*** Records supplied ***
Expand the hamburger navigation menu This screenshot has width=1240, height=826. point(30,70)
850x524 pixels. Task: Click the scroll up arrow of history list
***
*** Records supplied ***
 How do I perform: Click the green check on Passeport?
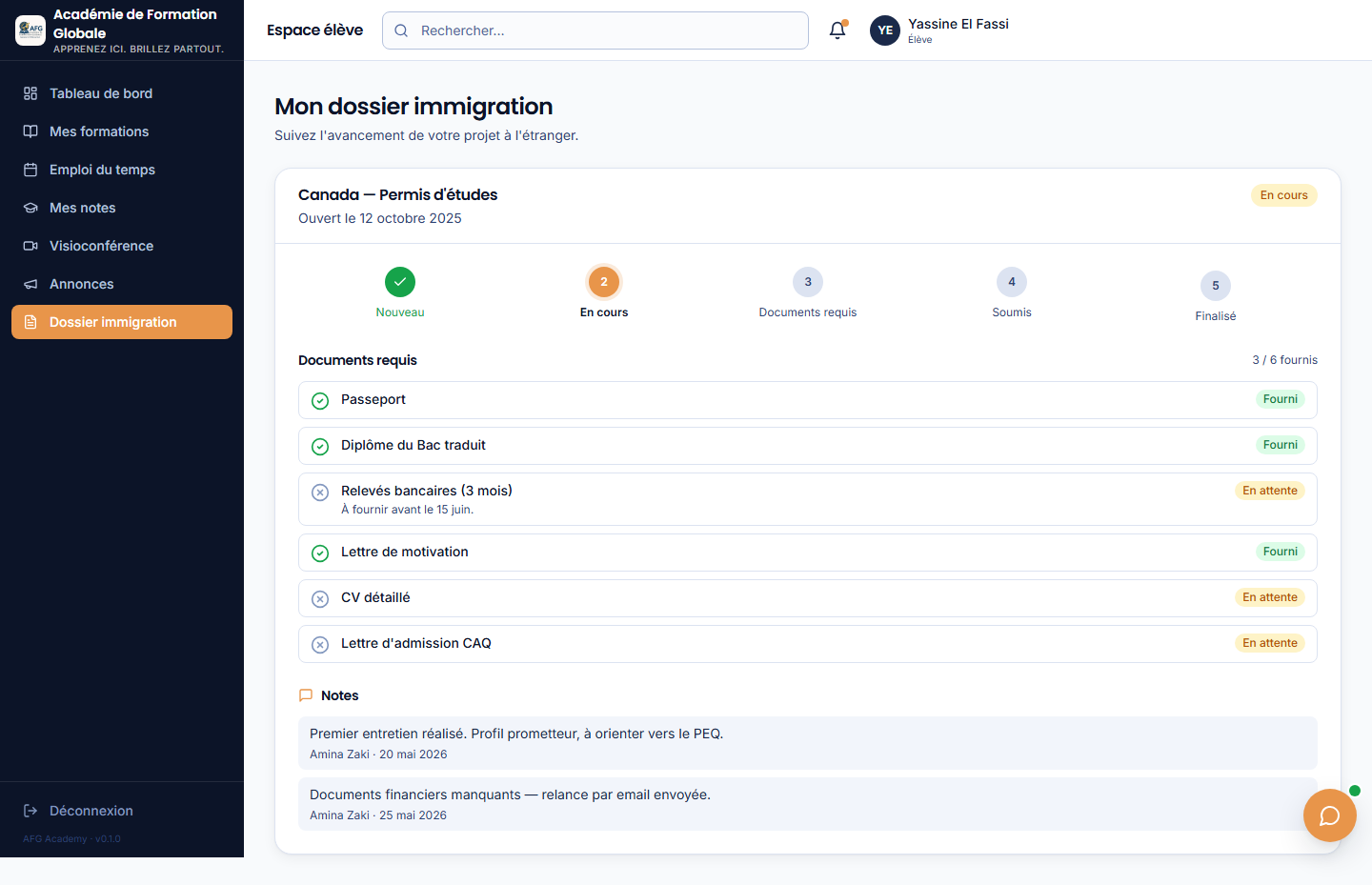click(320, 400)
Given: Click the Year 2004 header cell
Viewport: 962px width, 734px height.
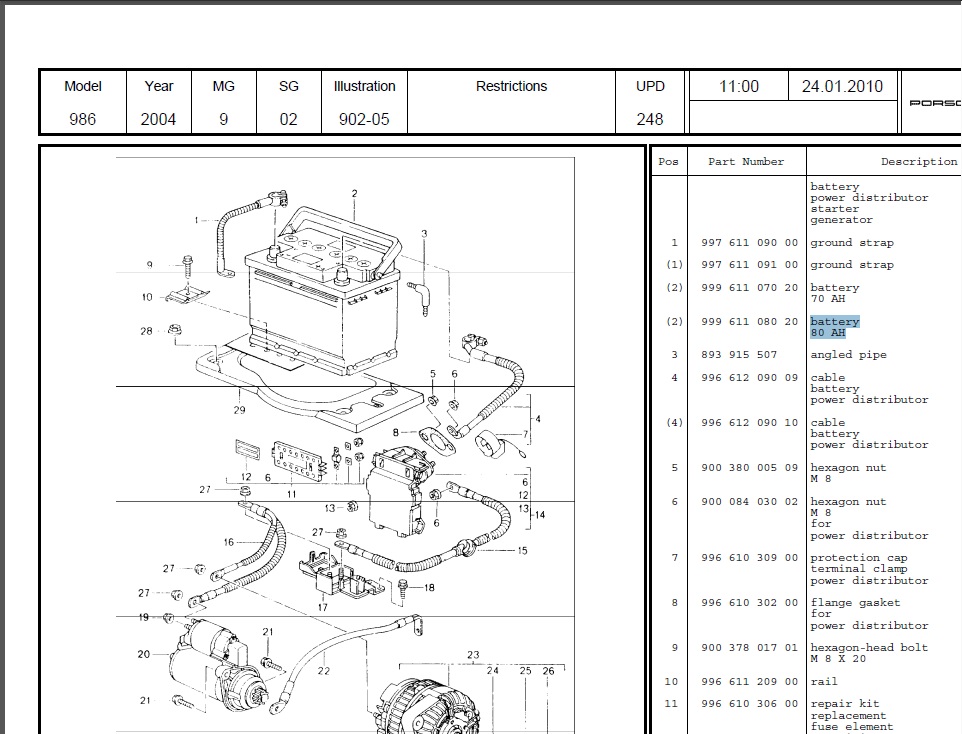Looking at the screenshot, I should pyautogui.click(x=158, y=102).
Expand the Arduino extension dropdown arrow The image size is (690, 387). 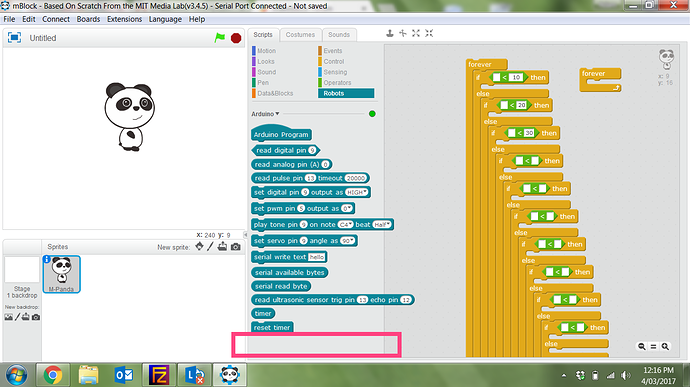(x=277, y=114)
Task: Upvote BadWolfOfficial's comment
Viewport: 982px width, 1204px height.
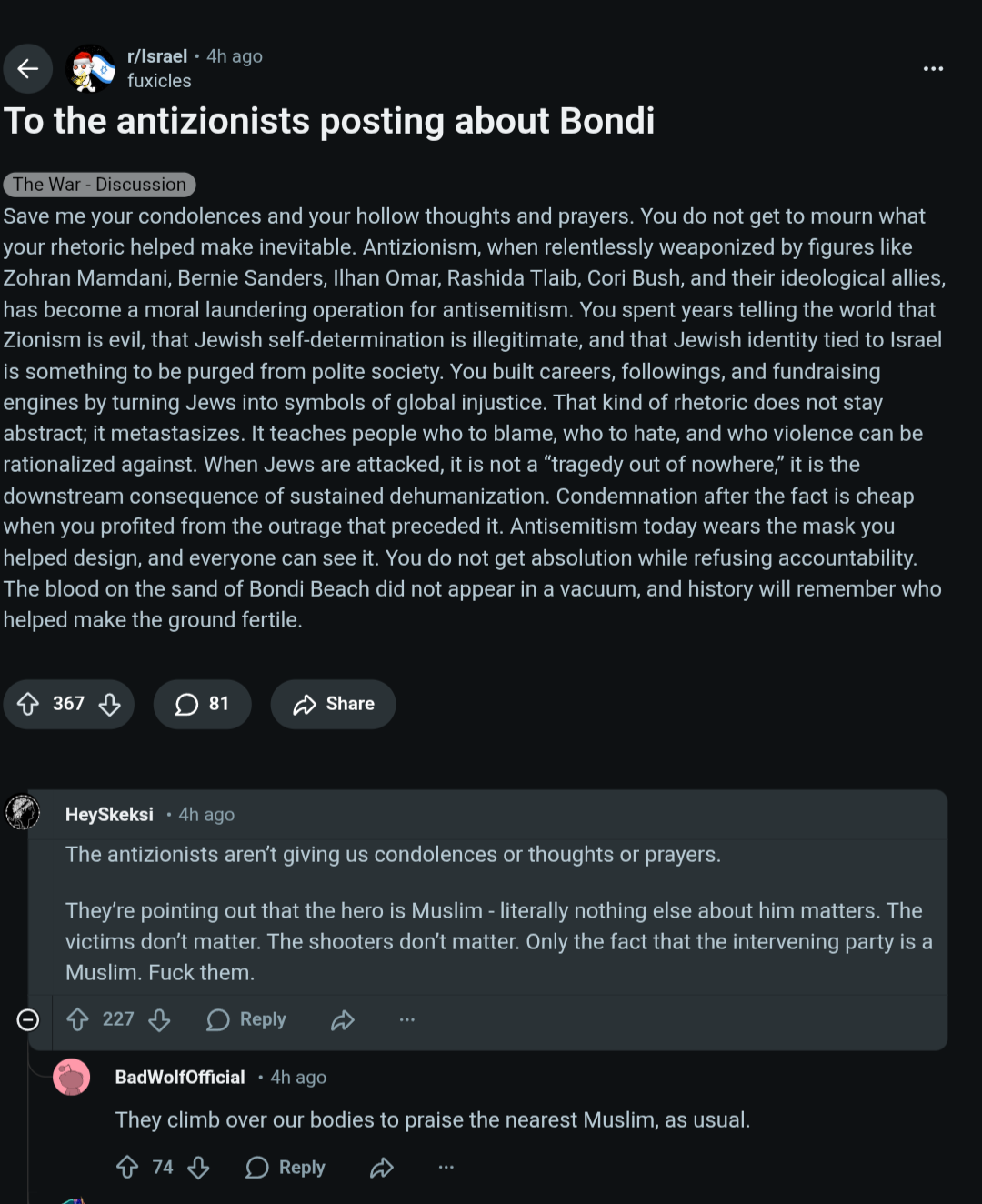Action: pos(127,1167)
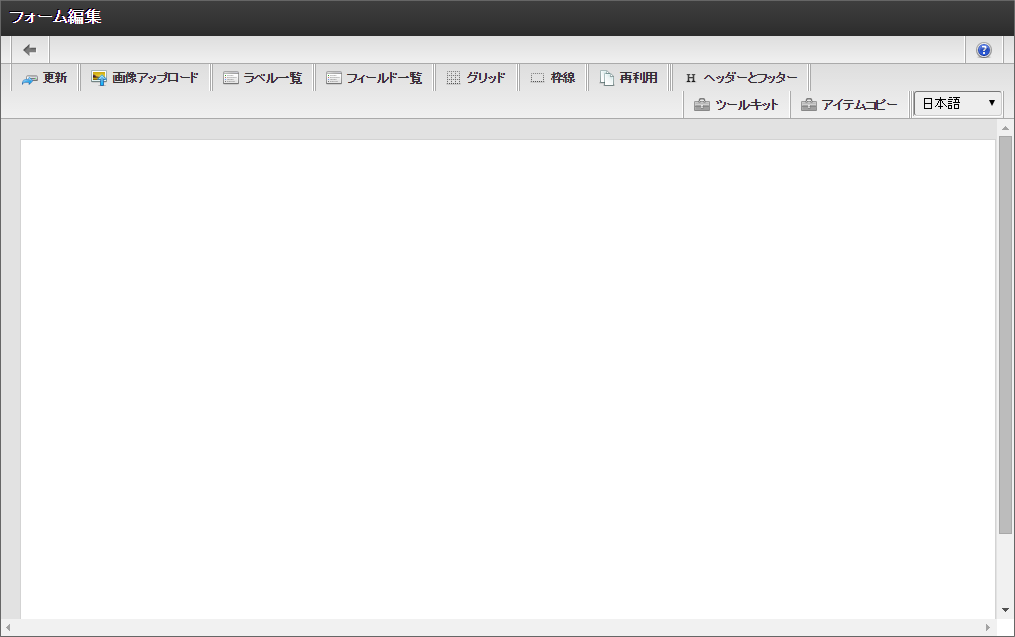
***
*** Records supplied ***
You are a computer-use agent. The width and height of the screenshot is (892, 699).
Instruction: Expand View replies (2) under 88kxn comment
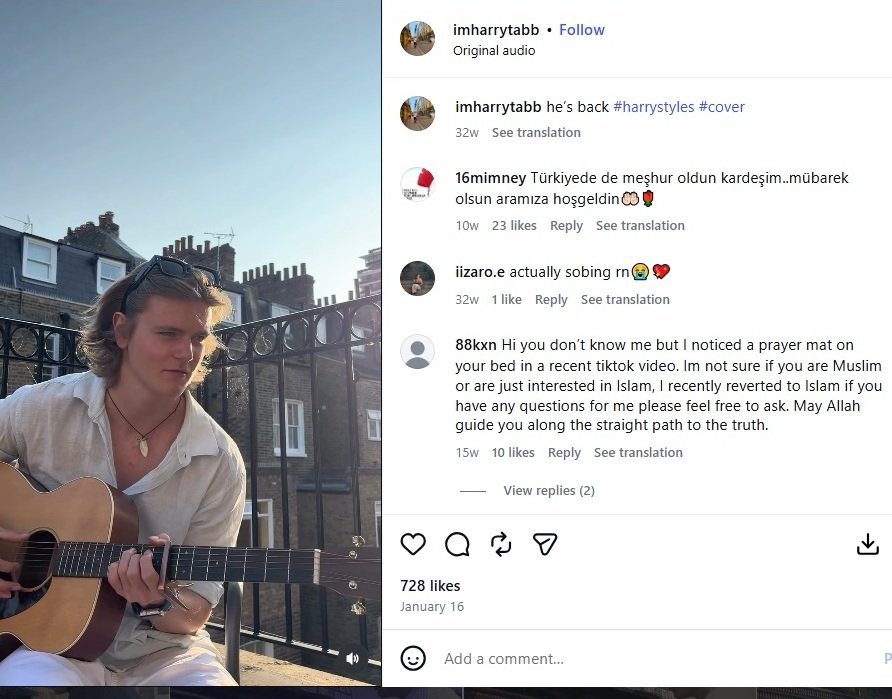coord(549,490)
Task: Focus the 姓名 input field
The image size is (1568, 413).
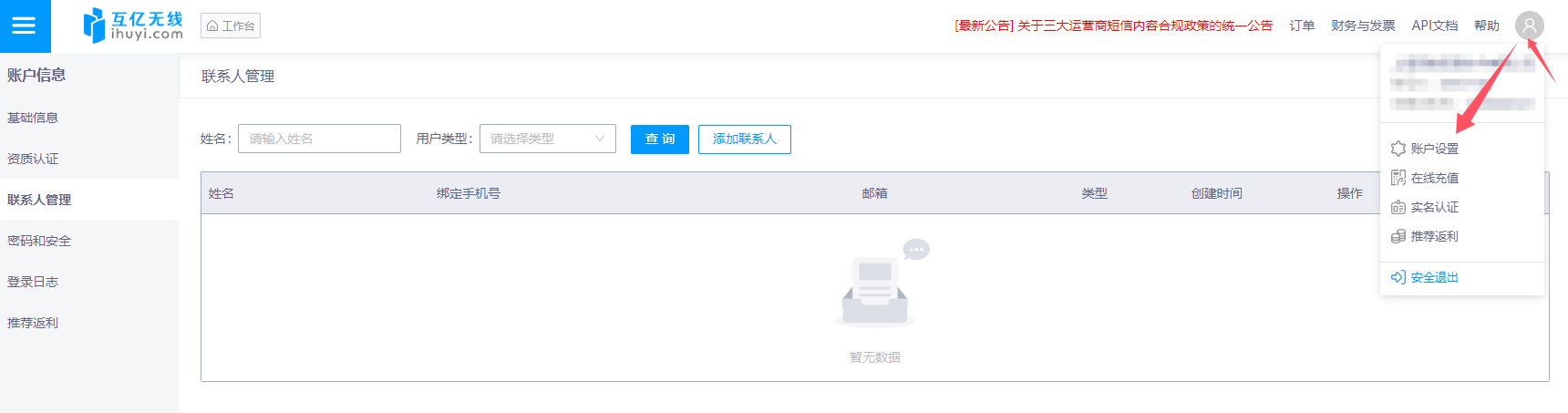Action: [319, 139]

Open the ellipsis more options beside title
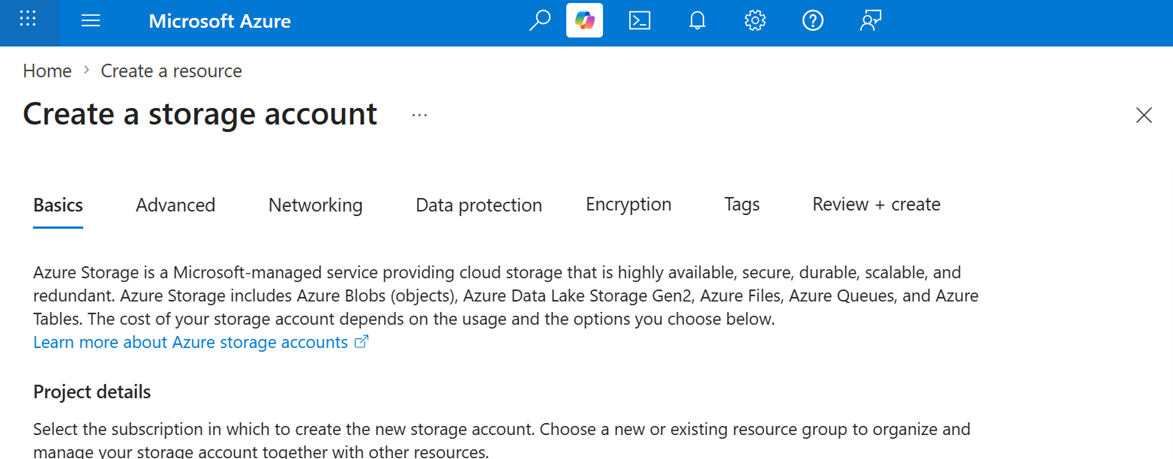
***
_Given request_
Copy the stretch of material above from the line containing "How do I perform: Click" through the line containing "Looking at the", leaving out the pictures.

_Result of this exercise_
 How do I perform: Click the green check on Passeport?
click(320, 400)
Given: Click the Year 2004 header cell
Viewport: 962px width, 734px height.
Looking at the screenshot, I should pyautogui.click(x=158, y=102).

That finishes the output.